Other potential predictors included the MRP8/14 (S100A8/A9) level, a danger signal and activator of toll-like receptor 4, which in turn plays a role in the innate immune response in inflammatory conditions. MRP8/14 was earlier shown to predict disease flare or continuation of remission after withdrawal of MTX in children who were in remission [5]. Another candidate predictor, osteopontin, is expressed by natural killer cells and activated T cells, and plays a role in the production of pro-inflammatory cytokines.

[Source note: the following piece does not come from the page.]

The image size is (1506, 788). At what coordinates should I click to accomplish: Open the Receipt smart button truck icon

It is overexpressed in synovial T cells in patients with rheumatoid arthritis, demonstrating its role in inflammatory arthritis [26]. The theoretical background of these candidate predictors may increase the likelihood that they really affect MTX efficacy, however, it should be kept in mind that the found associations do not prove a causal effect.

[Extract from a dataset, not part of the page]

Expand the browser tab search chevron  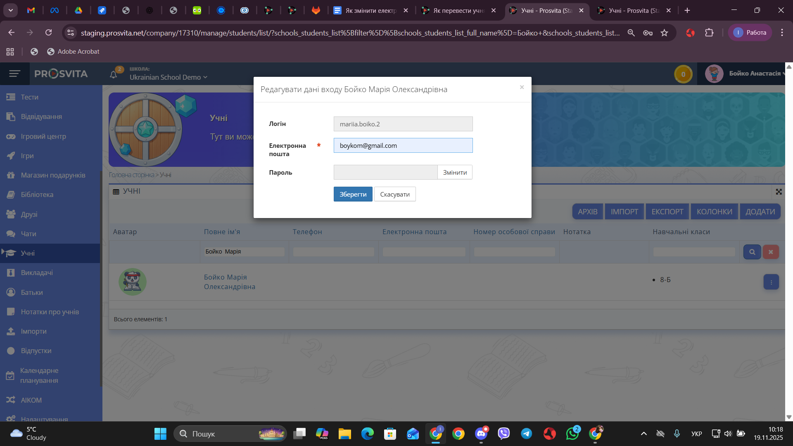click(10, 10)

The most frequently used outcome criteria with respect to MTX efficacy were the American College of Rheumatology (ACR) response criteria [38]. These criteria, though validated, have their limitations in practical use. For example, a patient with 69% improvement in all core set criteria will not be an ACR70 responder, whereas someone with 70% improvement in three core set criteria and worsening up to 29% in the remainder will be an ACR70 responder, despite the fact that the former obviously responds better than the latter. Hence, if one takes the achievement of ACR70 response status as an outcome measurement, considerable misclassification may occur. Alternatively, the percentage of change of the juvenile arthritis disease activity score (JADAS) could be used as an outcome measurement to assess MTX efficacy [39, 40]. Because this is a continuous and composite outcome, the risk of misclassification may be reduced. Recently, the ACR criteria and the JADAS were compared, showing excellent ability of the JADAS to classify the ACR response categories [41]. To answer the question which outcome measurement should be preferred, both measurements should be compared to a reference standard, such as a panel of experts.

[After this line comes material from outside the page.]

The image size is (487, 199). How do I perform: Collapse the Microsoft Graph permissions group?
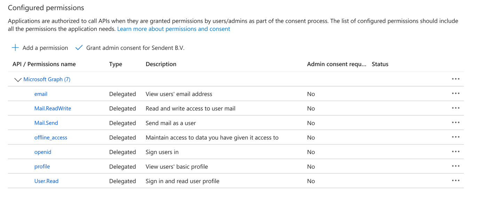click(x=18, y=80)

The studies that were analysed in this review were generally of good quality. They recruited patients at the start of MTX and followed them prospectively. However, many articles did not describe whether the studies were blinded, an absence of which could lead to biases. On a review level, due to our extensive search strategy, it is likely that we found all pertinent papers. However, some negative results might not have been published, leading to reporting and publication bias. The results found in different studies were often quite variable. This may be due to heterogeneity of patient groups, differences in sample size and the absence or presence of linkage disequilibrium between the tested SNP and the actual polymorphism which causes the altered MTX response [36]. Furthermore, other patient factors may confound the observed relationship, reason why it is important to perform a multivariate analysis. This was not done in all studies. Finally, the authors of this review were co-authors of some of the included papers, causing them to know more about the study design and potentially biasing them to be more lenient towards their own studies.

Conclusion

In conclusion, this systematic review of the literature with respect to predictors for MTX efficacy and adverse events in JIA patients shows that a number of interesting candidates were found. However, validation of these potential predictors is still lacking in many cases. Therefore, future efforts should be directed at validating these candidate predictors, potentially by means of a clinical prediction model. For the outcome adverse events, next to validating existing candidates, more candidate predictors should be investigated.